» À faire: Relevez toutes les personnes nommées dans l'article sur le Discovery ci-dessous.

*** Texte source

Discovery Playbook

Laure NILLES
Laure Nilles & Christopher Parola
7 min readNov 22, 2021

Article co-écrit par Laure Nilles & Christopher Parola

Le Discovery, c’est la découverte : l’action d’enlever ce qui couvre l’inconnu. Pour résoudre des problèmes utilisateurs et leur apporter des solutions de qualité, nous pensons qu’il faut plonger la tête la première dans cet inconnu : pourquoi ? Comment ?

Ces dernières années, nous avons souvent eu l’impression de répondre aux mêmes questions sur ce sujet : quelles sont vos méthodes de Discovery ? Quels sont vos outils ? Est-ce que ce n’est pas trop long ? Est-ce que c’est vraiment utile, si on connaît le marché et nos utilisateurs ?

Pour répondre à ces questions, nous avions envie de partager notre expérience et la théorisation que nous avons peaufinée au fur et à mesure des succès, des échecs, et des lectures éclairantes (Marty Cagan, Teresa Torres, merci !).

Tout d’abord : qu’est-ce que le Discovery ?

Nous définissons le Discovery comme un processus d’apprentissage conduisant au succès produit, grâce à des hypothèses préalablement posées.

******
*** Jeu de données

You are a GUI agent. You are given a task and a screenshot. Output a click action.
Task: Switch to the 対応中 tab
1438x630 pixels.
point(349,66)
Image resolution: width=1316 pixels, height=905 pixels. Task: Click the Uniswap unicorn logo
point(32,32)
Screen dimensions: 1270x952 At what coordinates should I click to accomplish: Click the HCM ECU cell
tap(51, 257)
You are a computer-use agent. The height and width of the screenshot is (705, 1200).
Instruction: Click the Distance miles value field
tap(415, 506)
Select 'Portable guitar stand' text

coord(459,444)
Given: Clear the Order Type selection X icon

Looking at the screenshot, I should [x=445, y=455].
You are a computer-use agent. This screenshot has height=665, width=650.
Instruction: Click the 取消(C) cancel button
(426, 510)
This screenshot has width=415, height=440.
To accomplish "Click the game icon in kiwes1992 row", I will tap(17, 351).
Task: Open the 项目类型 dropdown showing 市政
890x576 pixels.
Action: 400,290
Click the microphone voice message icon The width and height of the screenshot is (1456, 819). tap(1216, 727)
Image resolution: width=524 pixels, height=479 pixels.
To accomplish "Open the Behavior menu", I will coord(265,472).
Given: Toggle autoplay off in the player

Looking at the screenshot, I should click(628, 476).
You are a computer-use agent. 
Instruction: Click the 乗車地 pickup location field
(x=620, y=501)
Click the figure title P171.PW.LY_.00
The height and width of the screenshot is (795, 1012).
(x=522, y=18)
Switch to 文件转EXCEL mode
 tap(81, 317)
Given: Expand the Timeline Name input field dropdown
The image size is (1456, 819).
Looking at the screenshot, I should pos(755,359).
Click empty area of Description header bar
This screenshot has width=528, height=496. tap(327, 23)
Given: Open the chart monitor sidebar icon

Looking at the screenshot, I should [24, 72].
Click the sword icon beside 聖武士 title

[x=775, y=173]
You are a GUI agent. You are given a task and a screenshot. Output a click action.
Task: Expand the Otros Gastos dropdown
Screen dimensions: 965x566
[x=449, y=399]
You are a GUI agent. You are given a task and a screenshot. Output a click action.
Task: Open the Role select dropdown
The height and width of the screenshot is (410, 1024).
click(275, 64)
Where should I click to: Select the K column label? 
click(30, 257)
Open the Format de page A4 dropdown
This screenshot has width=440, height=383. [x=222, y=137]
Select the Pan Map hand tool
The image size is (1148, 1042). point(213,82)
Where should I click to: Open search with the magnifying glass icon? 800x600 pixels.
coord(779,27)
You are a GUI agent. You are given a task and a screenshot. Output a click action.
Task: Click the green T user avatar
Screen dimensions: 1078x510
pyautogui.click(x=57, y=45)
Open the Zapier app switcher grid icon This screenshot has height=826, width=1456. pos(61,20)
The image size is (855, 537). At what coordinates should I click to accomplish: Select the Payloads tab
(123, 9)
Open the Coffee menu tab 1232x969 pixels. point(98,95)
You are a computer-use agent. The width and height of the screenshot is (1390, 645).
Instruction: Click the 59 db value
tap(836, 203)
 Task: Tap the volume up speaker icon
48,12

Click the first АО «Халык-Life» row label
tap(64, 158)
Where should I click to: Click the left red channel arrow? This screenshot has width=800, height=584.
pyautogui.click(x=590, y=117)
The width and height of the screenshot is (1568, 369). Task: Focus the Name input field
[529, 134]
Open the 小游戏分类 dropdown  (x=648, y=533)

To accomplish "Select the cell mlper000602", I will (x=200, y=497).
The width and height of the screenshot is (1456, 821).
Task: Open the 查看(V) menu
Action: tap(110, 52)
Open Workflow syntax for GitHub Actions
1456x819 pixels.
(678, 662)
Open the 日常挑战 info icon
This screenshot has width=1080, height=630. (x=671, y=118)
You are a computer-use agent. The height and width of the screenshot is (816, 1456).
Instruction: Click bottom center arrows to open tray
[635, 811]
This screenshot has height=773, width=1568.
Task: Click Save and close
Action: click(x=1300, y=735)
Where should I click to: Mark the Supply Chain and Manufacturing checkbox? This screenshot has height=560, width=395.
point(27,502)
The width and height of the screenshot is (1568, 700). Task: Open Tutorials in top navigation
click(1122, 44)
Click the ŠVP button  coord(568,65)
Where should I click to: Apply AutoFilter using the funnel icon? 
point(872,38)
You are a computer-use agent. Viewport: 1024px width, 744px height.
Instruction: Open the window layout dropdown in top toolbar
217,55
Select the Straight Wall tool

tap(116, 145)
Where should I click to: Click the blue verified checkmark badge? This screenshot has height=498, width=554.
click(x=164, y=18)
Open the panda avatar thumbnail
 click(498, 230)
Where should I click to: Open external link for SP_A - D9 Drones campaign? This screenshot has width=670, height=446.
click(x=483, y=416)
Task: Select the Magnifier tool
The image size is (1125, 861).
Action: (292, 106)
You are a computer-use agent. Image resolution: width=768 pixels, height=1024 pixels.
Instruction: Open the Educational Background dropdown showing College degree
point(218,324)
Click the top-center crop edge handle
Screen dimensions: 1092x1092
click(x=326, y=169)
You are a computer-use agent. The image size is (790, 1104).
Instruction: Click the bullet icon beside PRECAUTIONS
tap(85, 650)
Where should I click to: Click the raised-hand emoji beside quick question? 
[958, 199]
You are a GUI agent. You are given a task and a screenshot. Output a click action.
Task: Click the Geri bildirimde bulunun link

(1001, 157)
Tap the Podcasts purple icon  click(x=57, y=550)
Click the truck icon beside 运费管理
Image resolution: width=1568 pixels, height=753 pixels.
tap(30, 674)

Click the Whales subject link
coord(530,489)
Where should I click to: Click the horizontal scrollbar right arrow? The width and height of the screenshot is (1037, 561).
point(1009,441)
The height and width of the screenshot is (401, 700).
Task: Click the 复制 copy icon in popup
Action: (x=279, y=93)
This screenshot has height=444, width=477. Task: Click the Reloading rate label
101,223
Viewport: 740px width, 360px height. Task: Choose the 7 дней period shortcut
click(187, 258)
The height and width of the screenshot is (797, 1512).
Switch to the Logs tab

******

» Réponse: Laure Nilles, Christopher Parola, Marty Cagan, Teresa Torres